WORK TO BE COMPLETED.
Only the pictures are dropped; the lines of the material that follow are returned exactly.

-- DATASET RECORDS follows --

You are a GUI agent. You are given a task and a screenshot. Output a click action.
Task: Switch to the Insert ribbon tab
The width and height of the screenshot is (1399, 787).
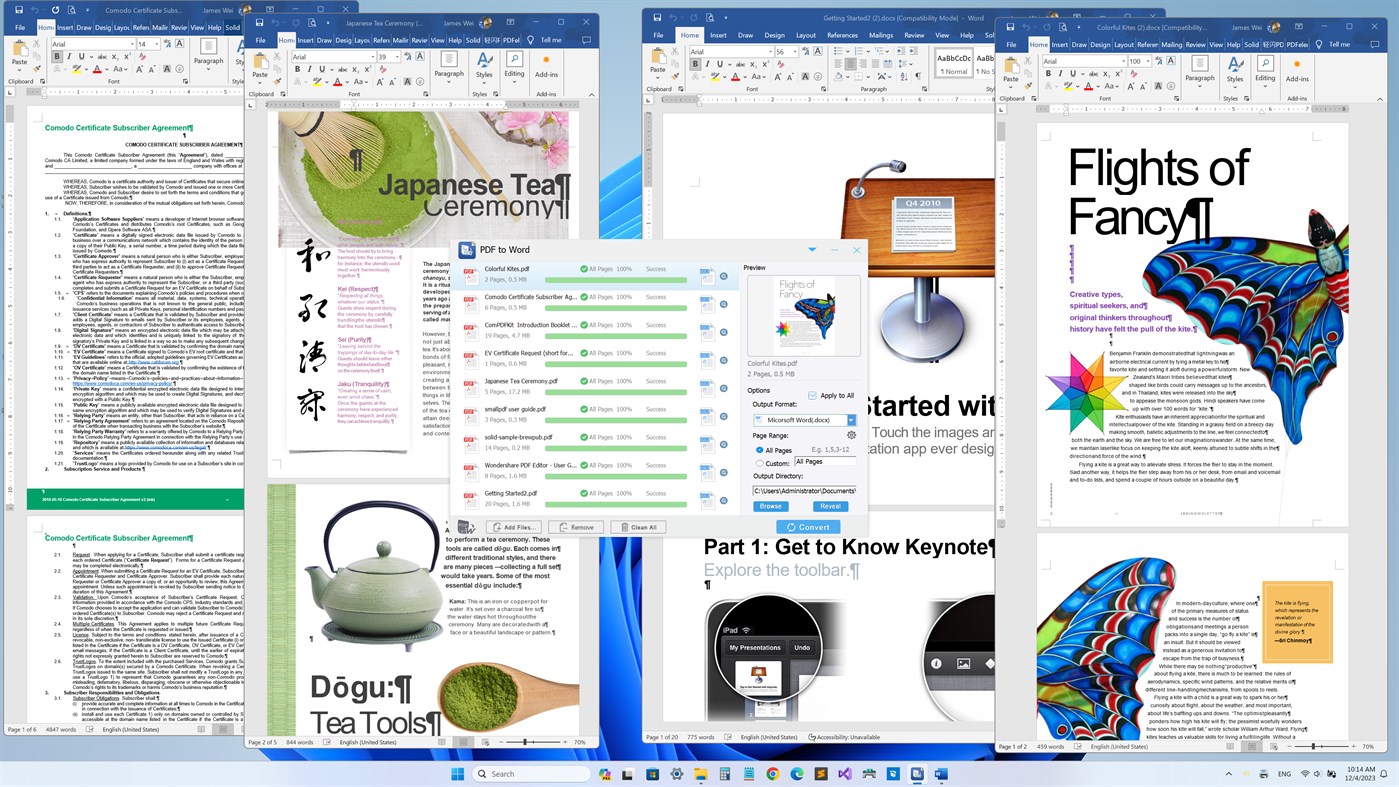pyautogui.click(x=1060, y=44)
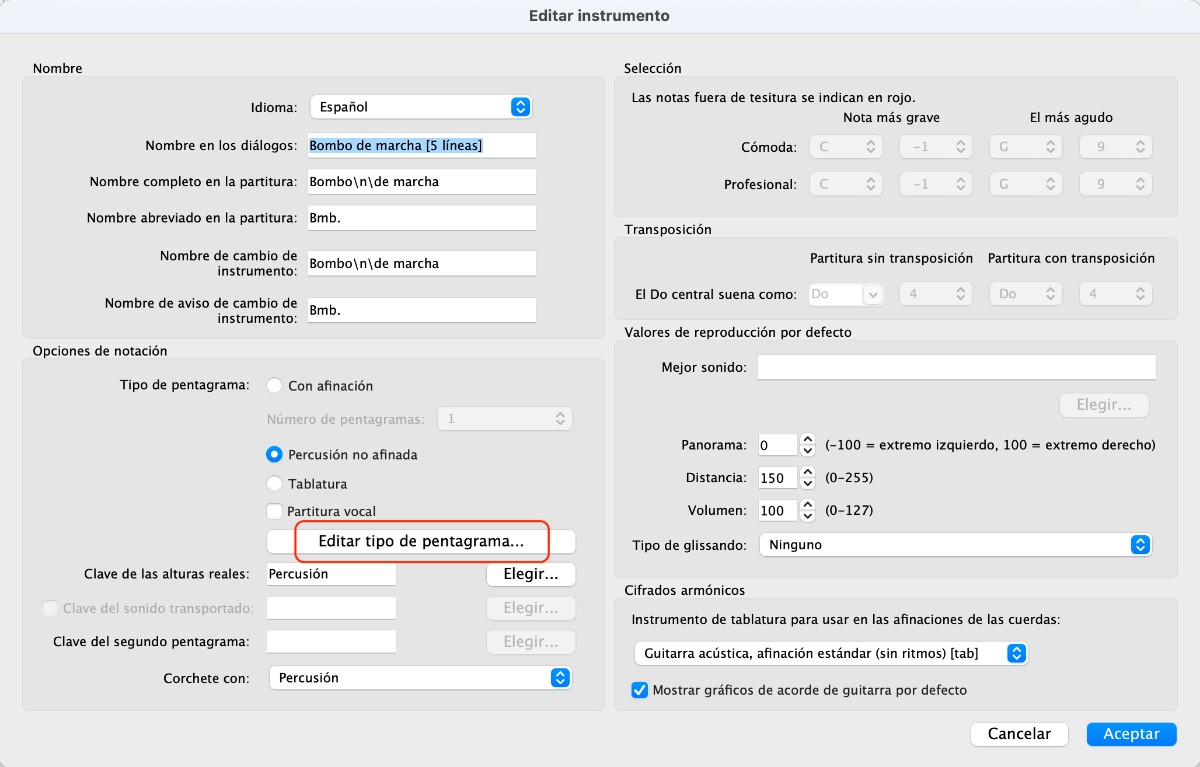Select Percusión no afinada staff type
The width and height of the screenshot is (1200, 767).
pyautogui.click(x=274, y=454)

-- DATASET RECORDS concluded --

SOLUTION TO THIS EXERCISE.
You are a GUI agent. You are given a task and a screenshot. Output a click action.
Task: Switch to the Insert ribbon tab
The width and height of the screenshot is (1399, 787).
pyautogui.click(x=1060, y=44)
Select Percusión no afinada staff type
The width and height of the screenshot is (1200, 767).
pyautogui.click(x=274, y=454)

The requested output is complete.